Wifi buffer bloat

Hi all,

is there anything I can do to mitigate wifi/wireless buffer bloating? I verified that the wifi is the bottleneck, not upstream.
Ideal would be something automatic which monitors latency and adjust, but adding a manual limit per client would already help.

would it help to shorten the TX queue of the wlan?

Any suggestions?

Thx,

Ramon

Sure you can, Ramón. This is my current computer connected to the WiFi were the bottleneck sits like in your environment:

https://www.waveform.com/tools/bufferbloat?test-id=c4af5488-7d2c-4f2b-bcd5-f963b55d0fe7

SQM enabled and 10 metres apart from the router and crossing 2 dry walls, in a heavy used network, i.e., Teams call running, NetFlix, Youtube, FaceTime video call and a Geforce NOW gaming session. Not a single hiccup.

The question is what did you enable SQM on? And how does that take into account the individual speeds of the wifi clients?

Thx

fq_codel in the AP does, see below the main relevant configuration options.

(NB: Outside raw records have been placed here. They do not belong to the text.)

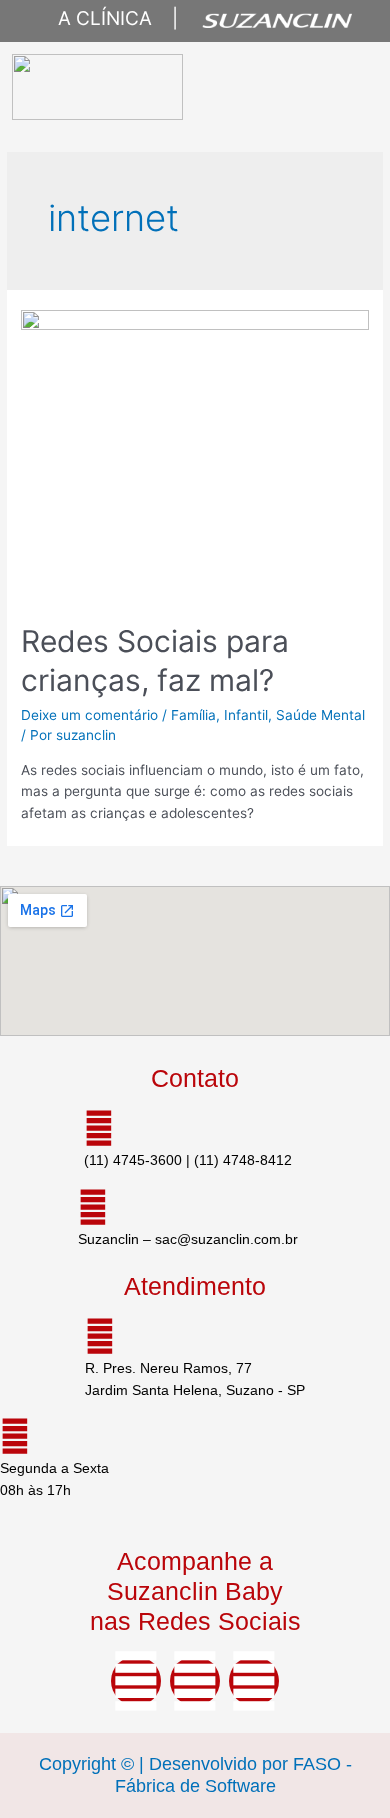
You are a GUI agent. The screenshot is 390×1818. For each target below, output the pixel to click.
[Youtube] (254, 1681)
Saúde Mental (320, 715)
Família (193, 715)
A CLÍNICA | (108, 18)
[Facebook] (136, 1681)
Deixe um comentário (89, 715)
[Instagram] (195, 1681)
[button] (345, 87)
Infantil (246, 715)
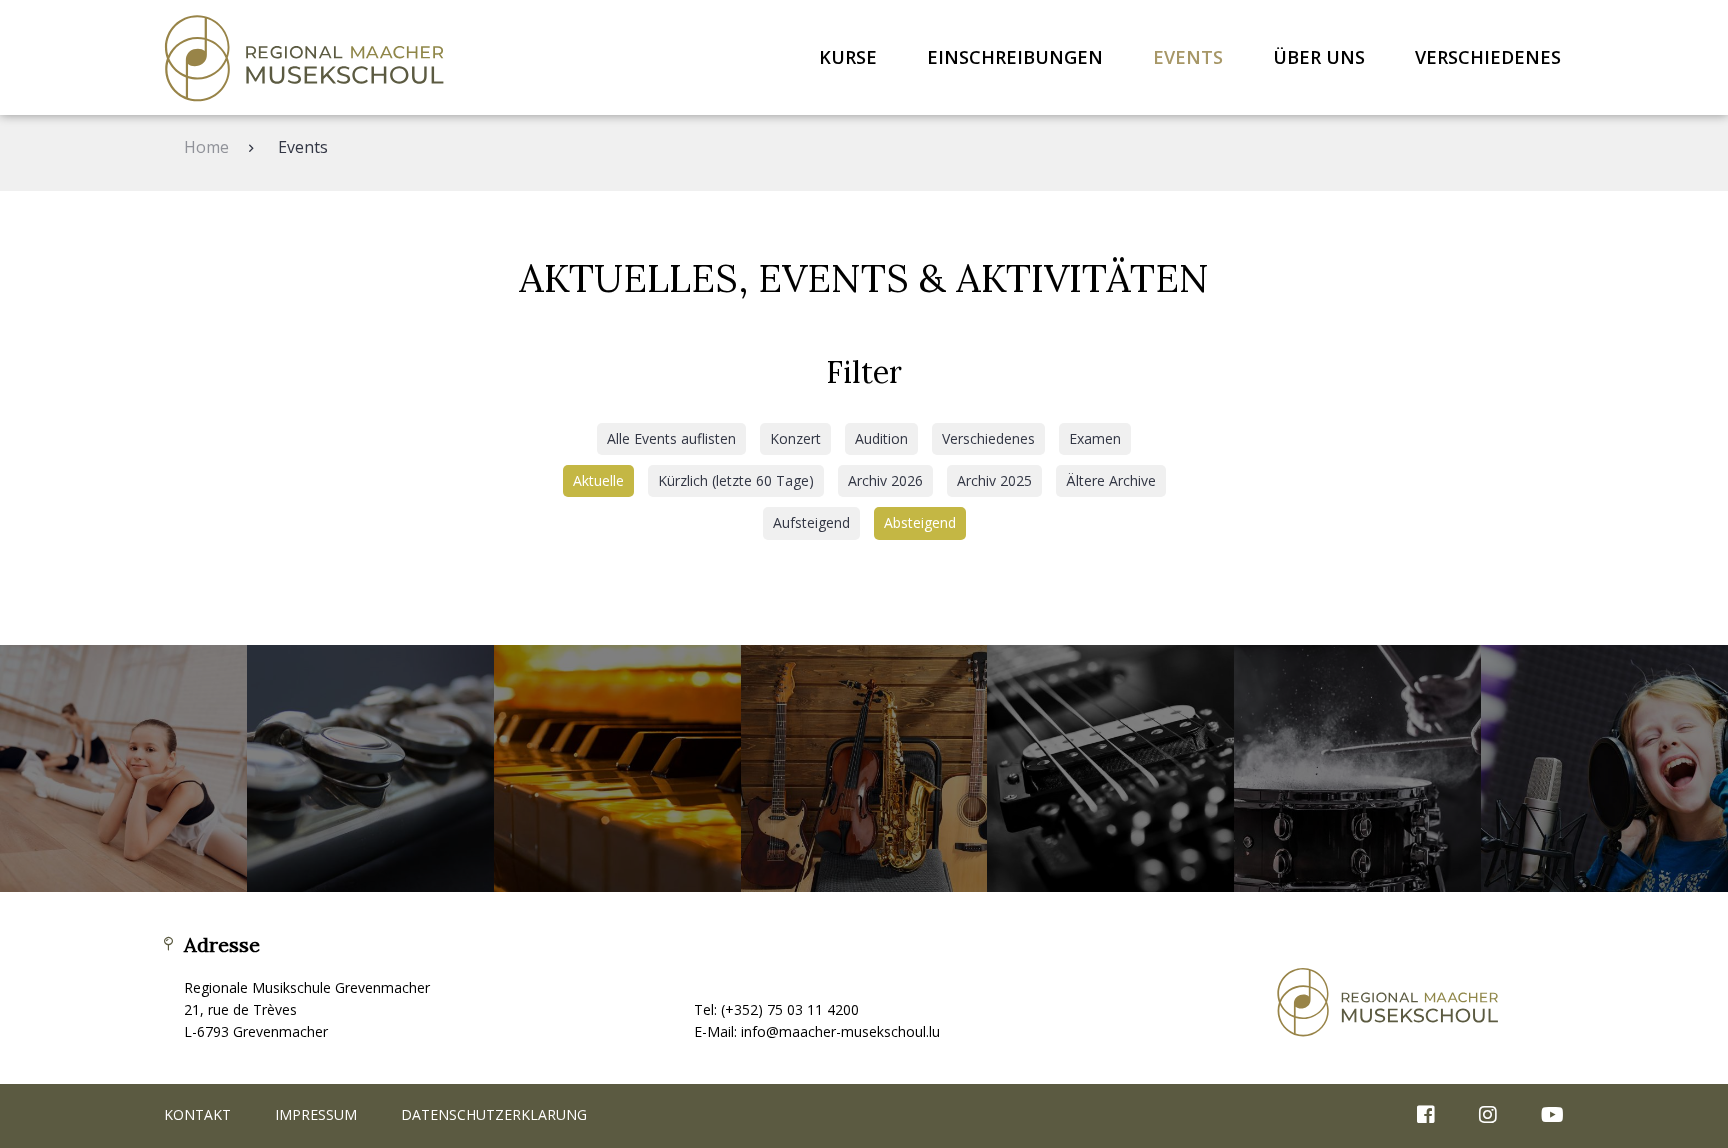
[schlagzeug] (1357, 768)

/etc/config/sqm — to note this is in the router DOCSIS 3.1 connection (1000/50 Mbps)

config queue 'eth1'
	option interface 'eth1'
	option qdisc 'cake'
	option linklayer 'none'
	option upload '47000'
	option debug_logging '0'
	option verbosity '5'
	option qdisc_advanced '1'
	option qdisc_really_really_advanced '1'
	option ingress_ecn 'ECN'
	option egress_ecn 'ECN'
	option enabled '1'
	option script 'layer_cake_ct.qos'
	option iqdisc_opts 'nat dual-dsthost ingress docsis noatm rtt 80ms diffserv4'
	option eqdisc_opts 'nat ack-filter dual-srchost docsis noatm rtt 80ms diffserv4'
	option download '800000'
	option squash_dscp '0'
	option squash_ingress '0'

Note: I use DSCP marking in my router only, this is why the squash_* parameters and layer_cake_ct.qos; more info searching for dscpclassify.

/etc/config/wireless —in the access point


config wifi-iface 'wifinet1'
	option device 'radio1'
	option mode 'ap'
	option ssid 'Chaos'
	option encryption 'psk2+ccmp'
	option key 'mi.clave'
	option network 'lan lan6'
	option ieee80211r '1'
	option nasid '000C432660B1'
	option mobility_domain 'b347'
	option ft_psk_generate_local '1'
	option ft_over_ds '0'
	option reassociation_deadline '20000'
	option wds '1'
	option ieee80211k '1'
	option bss_transition '1'
	option wnm_sleep_mode '1'
	option time_advertisement '2'
	option time_zone 'AEST-10AEDT,M10.1.0,M4.1.0/3'
	option disassoc_low_ack '0'
	option dtim_period '4'
	option iw_qos_map_set '0,63,255,255,255,255,255,255,255,255,255,255,255,255,255,255'

Note: I don't use QoS marking in my WiFi network everything goes to WM_BE, as you can see above.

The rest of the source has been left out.